◆ **WORK REQUEST**:
Each line that has the string "sidebar" must be copied from the records below.

DATA TO EXAMINE below:

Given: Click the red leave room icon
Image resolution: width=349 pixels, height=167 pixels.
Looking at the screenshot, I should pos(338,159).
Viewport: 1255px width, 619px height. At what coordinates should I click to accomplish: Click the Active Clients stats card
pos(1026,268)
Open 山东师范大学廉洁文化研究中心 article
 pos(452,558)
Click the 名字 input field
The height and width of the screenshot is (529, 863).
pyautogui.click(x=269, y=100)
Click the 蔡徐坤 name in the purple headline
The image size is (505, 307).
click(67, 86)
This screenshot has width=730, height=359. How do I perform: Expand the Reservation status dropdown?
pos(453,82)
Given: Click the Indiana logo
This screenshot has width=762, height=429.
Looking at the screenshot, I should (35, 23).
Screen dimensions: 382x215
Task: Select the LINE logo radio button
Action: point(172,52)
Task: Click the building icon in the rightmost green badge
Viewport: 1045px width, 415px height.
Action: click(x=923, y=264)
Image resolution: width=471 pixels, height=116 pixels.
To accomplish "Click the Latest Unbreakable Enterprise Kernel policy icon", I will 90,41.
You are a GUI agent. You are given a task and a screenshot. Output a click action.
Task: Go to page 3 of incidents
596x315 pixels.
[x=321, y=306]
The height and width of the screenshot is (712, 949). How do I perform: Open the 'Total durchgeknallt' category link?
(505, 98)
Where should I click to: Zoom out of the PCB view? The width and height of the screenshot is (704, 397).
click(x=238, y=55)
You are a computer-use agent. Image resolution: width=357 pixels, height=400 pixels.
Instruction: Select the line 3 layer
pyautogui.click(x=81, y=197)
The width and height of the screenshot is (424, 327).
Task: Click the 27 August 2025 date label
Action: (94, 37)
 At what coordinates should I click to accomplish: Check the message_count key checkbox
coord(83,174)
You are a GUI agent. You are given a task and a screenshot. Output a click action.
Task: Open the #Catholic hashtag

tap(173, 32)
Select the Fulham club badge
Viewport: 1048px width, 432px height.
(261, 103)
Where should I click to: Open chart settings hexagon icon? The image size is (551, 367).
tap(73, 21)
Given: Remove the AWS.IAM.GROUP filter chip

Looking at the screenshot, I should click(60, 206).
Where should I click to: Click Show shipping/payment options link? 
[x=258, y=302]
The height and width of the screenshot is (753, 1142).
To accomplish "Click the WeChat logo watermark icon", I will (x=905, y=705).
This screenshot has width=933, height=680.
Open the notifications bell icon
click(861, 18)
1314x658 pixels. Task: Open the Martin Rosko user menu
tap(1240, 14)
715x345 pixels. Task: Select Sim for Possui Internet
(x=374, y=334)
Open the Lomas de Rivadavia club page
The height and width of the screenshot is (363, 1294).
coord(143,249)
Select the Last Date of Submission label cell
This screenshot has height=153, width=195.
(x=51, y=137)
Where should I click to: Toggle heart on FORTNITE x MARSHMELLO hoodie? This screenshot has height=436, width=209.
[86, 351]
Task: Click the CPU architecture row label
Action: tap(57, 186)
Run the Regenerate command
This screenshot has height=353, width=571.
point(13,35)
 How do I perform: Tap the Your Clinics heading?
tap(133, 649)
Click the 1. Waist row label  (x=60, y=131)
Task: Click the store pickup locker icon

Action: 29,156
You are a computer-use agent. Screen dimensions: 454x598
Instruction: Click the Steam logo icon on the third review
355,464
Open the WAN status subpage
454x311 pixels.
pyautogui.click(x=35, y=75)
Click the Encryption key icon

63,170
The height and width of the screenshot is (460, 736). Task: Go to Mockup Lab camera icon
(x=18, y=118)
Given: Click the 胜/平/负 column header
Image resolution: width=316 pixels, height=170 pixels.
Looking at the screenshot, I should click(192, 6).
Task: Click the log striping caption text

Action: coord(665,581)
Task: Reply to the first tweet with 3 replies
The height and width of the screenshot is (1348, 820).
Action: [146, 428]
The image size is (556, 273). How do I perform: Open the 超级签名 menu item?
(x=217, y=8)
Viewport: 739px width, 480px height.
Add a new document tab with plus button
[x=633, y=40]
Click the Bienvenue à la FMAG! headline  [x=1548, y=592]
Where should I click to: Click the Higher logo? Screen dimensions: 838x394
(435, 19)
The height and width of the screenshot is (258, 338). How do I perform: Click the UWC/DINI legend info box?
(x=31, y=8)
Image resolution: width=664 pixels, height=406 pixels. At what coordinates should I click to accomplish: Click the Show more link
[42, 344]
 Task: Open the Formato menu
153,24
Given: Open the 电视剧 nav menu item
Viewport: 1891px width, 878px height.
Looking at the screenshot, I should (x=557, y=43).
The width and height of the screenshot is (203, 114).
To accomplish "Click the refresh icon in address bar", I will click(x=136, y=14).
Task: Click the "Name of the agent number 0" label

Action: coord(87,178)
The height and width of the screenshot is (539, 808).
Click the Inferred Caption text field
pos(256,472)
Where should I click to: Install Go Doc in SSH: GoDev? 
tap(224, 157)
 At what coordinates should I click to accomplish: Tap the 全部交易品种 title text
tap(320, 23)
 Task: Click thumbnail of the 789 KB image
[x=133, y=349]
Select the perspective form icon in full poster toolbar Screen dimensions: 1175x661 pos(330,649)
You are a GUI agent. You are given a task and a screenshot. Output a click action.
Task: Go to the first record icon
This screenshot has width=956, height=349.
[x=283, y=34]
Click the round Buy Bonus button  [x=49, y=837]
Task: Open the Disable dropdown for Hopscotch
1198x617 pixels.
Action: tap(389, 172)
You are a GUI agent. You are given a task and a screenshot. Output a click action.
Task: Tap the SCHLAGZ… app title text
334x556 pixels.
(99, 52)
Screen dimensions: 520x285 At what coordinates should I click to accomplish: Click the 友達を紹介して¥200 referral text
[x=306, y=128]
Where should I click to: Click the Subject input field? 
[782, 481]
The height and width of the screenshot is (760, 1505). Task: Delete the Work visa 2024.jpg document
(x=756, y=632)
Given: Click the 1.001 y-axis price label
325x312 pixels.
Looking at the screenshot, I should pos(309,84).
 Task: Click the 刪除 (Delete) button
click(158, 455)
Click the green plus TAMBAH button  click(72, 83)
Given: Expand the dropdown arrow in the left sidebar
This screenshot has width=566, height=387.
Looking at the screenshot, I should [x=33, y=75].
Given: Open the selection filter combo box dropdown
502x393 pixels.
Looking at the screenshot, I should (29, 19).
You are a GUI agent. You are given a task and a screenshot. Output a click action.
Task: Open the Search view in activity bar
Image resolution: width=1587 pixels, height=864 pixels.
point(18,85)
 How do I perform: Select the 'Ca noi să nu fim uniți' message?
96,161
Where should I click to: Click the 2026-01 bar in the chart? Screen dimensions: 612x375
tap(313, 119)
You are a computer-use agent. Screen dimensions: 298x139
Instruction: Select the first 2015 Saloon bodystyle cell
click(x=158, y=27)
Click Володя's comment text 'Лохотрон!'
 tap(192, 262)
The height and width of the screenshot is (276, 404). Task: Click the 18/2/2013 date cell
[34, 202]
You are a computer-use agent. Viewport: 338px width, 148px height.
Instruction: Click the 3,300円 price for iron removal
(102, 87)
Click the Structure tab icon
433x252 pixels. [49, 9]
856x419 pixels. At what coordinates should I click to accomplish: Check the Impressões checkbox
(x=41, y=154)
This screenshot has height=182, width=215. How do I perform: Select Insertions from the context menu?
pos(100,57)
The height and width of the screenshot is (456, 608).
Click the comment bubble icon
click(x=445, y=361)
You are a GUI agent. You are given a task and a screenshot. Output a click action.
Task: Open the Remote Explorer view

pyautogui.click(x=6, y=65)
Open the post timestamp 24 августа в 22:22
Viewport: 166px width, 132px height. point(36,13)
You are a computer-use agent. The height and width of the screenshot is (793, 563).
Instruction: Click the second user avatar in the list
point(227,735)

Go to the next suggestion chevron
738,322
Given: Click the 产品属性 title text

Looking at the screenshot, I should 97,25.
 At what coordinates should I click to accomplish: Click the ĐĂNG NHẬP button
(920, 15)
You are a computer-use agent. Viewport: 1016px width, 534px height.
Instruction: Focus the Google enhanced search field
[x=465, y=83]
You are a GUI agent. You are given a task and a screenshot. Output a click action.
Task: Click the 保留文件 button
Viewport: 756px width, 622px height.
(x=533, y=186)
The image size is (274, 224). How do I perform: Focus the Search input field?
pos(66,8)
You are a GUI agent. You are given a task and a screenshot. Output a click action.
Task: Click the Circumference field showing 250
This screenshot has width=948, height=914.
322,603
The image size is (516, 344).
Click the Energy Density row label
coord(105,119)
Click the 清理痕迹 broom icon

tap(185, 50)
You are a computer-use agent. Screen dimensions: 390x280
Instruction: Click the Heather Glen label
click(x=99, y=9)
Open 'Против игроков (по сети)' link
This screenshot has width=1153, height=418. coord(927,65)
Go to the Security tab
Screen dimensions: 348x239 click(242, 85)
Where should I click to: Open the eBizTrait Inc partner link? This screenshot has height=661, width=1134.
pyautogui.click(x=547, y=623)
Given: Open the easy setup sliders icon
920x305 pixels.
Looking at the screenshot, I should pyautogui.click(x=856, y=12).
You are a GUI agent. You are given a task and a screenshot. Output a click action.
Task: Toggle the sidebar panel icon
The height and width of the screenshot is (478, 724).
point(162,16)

End of DATA TO EXAMINE.

◆ **EXERCISE RESPONSE**:
Given: Expand the dropdown arrow in the left sidebar
Task: Toggle the sidebar panel icon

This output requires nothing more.